Uptake of CdSe and CdSe/ZnS quantum dots into bacteria via purine-dependent mechanisms.

Quantum dots (QDs) rendered water soluble for biological applications are usually passivated by several inorganic and/or organic layers in order to increase fluorescence yield. However, these coatings greatly increase the size of the particle, making uptake by microorganisms impossible. We find that adenine- and AMP-conjugated QDs are able to label bacteria only if the particles are <5 nm in diameter. Labeling is dependent upon purine-processing mechanisms, as mutants lacking single enzymes demonstrate a qualitatively different signal than do wild-type strains. This is shown for two example species, one gram negative and one gram positive. Wild-type Bacillus subtilis incubated with QDs conjugated to adenine are strongly fluorescent; very weak signal is seen in mutant cells lacking either adenine deaminase or adenosine phosphoribosyltransferase. Conversely, QD-AMP conjugates label mutant strains more efficiently than the wild type. In Escherichia coli, QD conjugates are taken up most strongly by adenine auxotrophs and are extruded from the cells over a time course of hours. No fluorescent labeling is seen in killed bacteria or in the presence of EDTA or an excess of unlabeled adenine, AMP, or hypoxanthine. Spectroscopy and electron microscopy suggest that QDs of <5 nm can enter the cells whole, probably by means of oxidative damage to the cell membrane which is aided by light.

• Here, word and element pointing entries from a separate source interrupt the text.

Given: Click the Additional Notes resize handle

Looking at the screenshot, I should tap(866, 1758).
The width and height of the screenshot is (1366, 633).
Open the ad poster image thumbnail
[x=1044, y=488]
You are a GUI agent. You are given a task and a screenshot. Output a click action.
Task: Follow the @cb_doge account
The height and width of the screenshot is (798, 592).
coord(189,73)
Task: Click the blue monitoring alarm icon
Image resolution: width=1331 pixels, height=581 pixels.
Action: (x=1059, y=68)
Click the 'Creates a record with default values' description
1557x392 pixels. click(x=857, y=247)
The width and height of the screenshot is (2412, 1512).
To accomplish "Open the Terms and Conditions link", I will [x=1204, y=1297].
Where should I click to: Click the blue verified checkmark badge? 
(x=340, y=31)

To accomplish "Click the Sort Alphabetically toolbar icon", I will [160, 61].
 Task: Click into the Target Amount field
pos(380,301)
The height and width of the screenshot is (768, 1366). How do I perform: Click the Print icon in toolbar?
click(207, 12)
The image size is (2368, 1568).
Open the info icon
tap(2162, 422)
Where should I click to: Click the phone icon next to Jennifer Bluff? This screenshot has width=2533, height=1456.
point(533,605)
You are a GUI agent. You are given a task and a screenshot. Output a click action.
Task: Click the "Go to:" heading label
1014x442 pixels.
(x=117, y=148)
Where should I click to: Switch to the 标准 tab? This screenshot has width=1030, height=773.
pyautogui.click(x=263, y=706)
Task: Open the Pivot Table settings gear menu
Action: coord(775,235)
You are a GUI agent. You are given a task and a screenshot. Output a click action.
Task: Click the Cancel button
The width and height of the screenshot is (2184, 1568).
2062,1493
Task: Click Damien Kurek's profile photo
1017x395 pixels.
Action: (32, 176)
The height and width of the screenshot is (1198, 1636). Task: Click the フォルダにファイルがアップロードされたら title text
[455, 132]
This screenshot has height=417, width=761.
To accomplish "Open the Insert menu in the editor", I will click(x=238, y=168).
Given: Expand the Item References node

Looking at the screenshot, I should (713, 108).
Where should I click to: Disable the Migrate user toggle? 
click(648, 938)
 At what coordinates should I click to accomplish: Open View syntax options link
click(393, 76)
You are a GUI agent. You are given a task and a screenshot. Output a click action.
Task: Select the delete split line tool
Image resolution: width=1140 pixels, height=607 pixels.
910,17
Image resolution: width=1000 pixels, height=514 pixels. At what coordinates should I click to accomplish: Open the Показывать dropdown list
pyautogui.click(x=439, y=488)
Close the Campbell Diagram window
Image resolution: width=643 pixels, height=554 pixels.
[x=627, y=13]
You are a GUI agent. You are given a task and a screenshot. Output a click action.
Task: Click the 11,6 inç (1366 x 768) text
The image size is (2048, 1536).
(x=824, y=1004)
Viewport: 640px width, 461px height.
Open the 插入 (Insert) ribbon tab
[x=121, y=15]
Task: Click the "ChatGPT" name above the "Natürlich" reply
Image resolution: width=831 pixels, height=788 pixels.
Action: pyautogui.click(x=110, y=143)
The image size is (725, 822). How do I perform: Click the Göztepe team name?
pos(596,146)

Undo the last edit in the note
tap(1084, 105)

Quantum dots as strain- and metabolism-specific microbiological labels.

Biologically conjugated quantum dots (QDs) have shown great promise as multiwavelength fluorescent labels for on-chip bioassays and eukaryotic cells. However, use of these photoluminescent nanocrystals in bacteria has not previously been reported, and their large size (3 to 10 nm) makes it unclear whether they inhibit bacterial recognition of attached molecules and whether they are able to pass through bacterial cell walls. Here we describe the use of conjugated CdSe QDs for strain- and metabolism-specific microbial labeling in a wide variety of bacteria and fungi, and our analysis was geared toward using receptors for a conjugated biomolecule that are present and active on the organism's surface. While cell surface molecules, such as glycoproteins, make excellent targets for conjugated QDs, internal labeling is inconsistent and leads to large spectral shifts compared with the original fluorescence, suggesting that there is breakup or dissolution of the QDs. Transmission electron microscopy of whole mounts and thin sections confirmed that bacteria are able to extract Cd and Se from QDs in a fashion dependent upon the QD surface conjugate.